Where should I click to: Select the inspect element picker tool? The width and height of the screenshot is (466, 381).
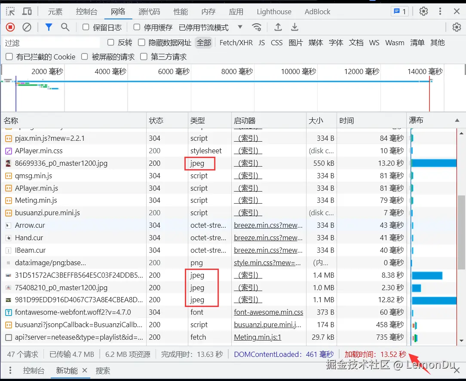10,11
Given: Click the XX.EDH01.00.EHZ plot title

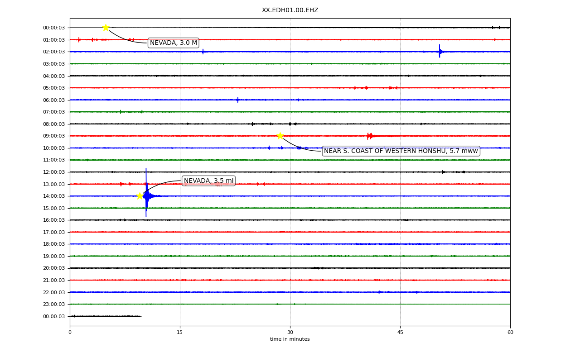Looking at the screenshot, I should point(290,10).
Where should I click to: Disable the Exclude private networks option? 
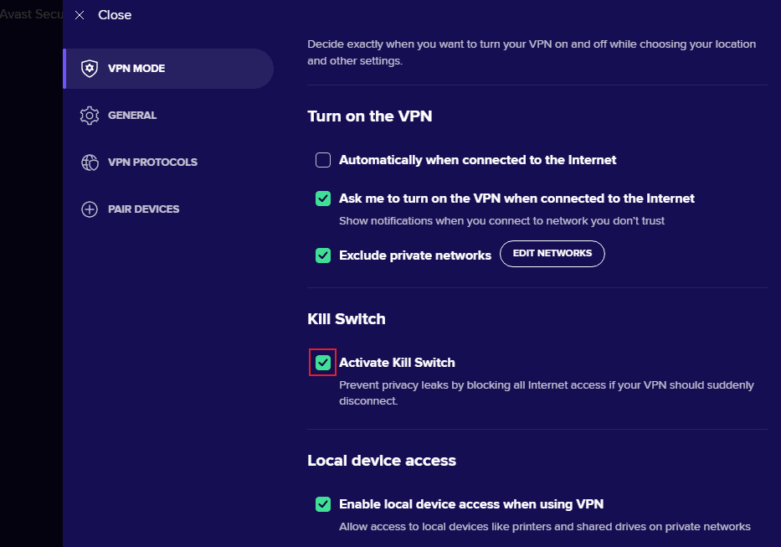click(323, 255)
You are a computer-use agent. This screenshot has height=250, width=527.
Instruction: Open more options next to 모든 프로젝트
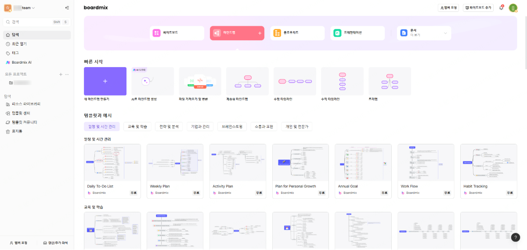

> **WORK TO BE COMPLETED**: When you repeat the data, keep every line exact and drop the images.

> **EXERCISE RESULT**:
Where should I click to: Select the inspect element picker tool? The width and height of the screenshot is (466, 381).
10,11
Given: Click the XX.EDH01.00.EHZ plot title

Looking at the screenshot, I should point(290,10).
Where should I click to: Disable the Exclude private networks option? 
click(323, 255)
You are a computer-use agent. This screenshot has height=250, width=527.
Instruction: Open more options next to 모든 프로젝트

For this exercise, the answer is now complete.